If you can ignore that answer, if you realize that you’re writing your story for yourself and for publication at the same time – a critical difference, one you need to comprehend on both sides of the coin – then you have a shot.
Writing for yourself, without regard to the expectations of the publishing world, wont’ get you published.
Writing stories that seem to be just like what everybody with a book on the shelf at Barnes & Noble is writing probably won’t, either.
You must defy the logic and the odds of showing up big at both.
Going too far out on either end of that continuum puts you in a crowded place. And hardly anybody sitting next to you there will either know how they got there or why they’re stuck there.

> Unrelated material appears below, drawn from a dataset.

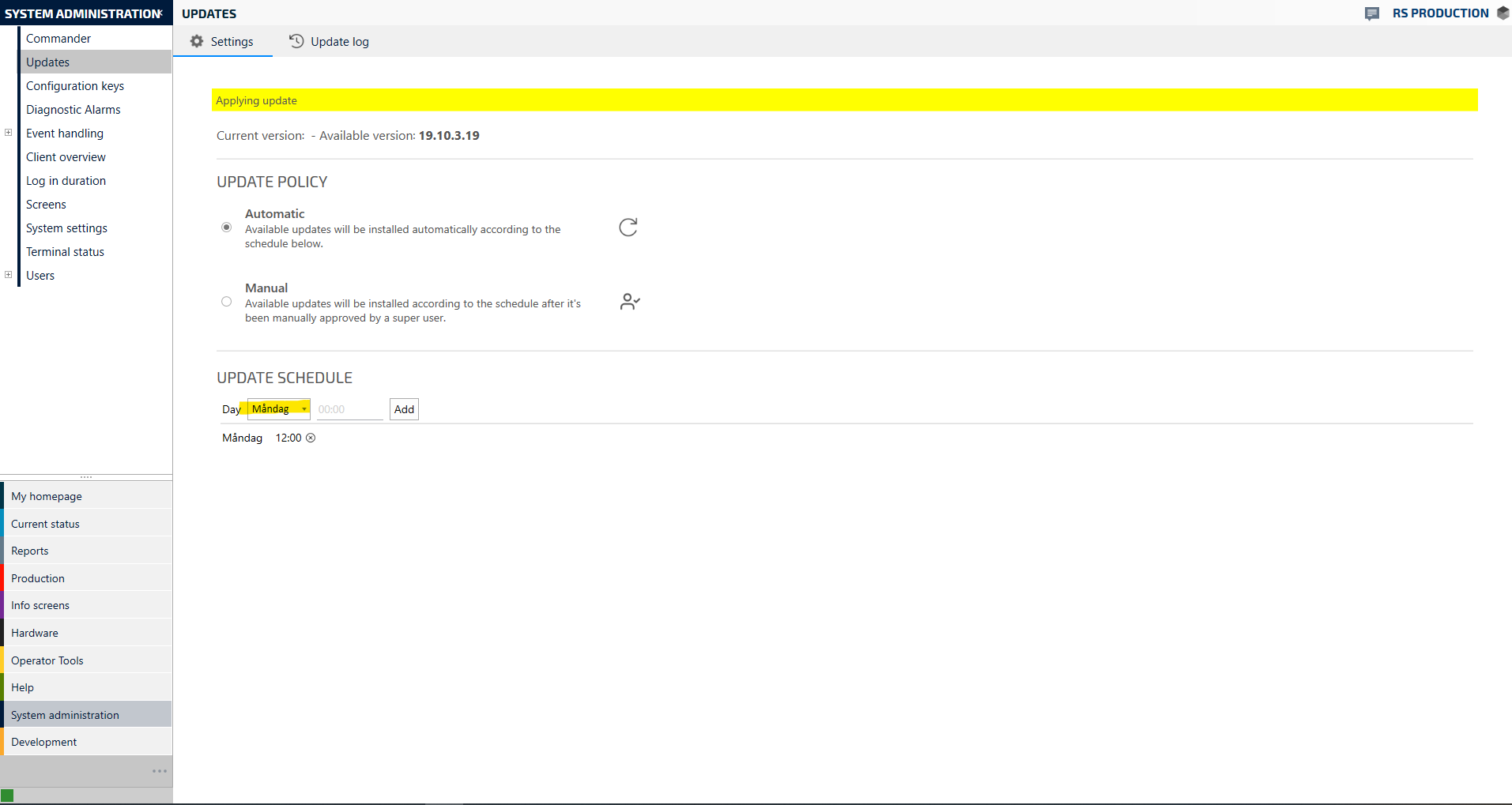Click the Update log history icon

296,42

Larry’s new book, “Story Engineering: Understanding the Six Core Competencies of Successful Writing,” comes out next February (2011) from Writers Digest Books. You can get a peek at the cover, and even pre-order a copy from Amazon.com, HERE.
His new ebook, “Get Your Bad Self Published,” will be available within the next two weeks. If you’d like to pre-order at a discount, send $10 to Paypal (email@example.com), and you’ll receive your PDF as soon as it’s released. The regular price at that time will be $14.95.
If you’re in a writing/critique group and would like to order multiple copies of “Get Your Bad Self Published,” send $7.00 for each recipient (5 copy minimum order) to Paypal (firstname.lastname@example.org), along with the email addresses of each recipient.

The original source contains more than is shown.